Instructions for the task: All lines from the one containing "Instruction: Click confirmed" through the last line of the listing should be given again exactly, with no pictures.

Records supplied:
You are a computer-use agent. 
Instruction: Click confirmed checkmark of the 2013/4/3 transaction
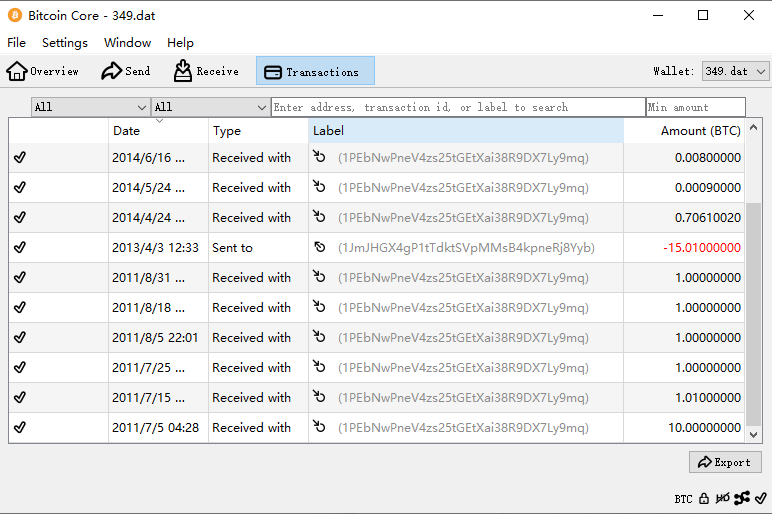20,247
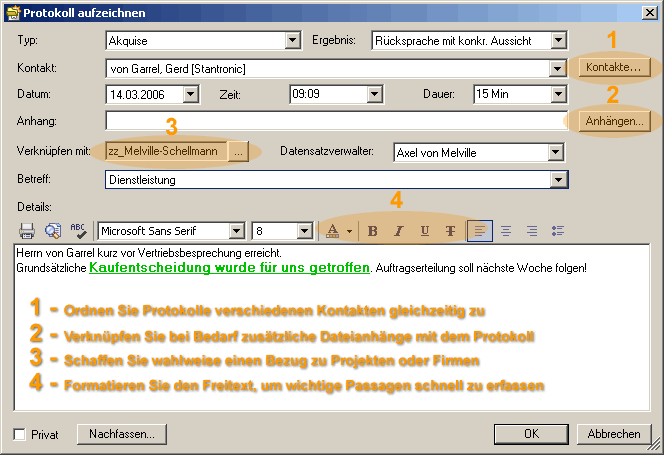Insert a bulleted list

pyautogui.click(x=558, y=231)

Response area:
Instruction: Click confirmed checkmark of the 2013/4/3 transaction
20,247
Insert a bulleted list

pyautogui.click(x=558, y=231)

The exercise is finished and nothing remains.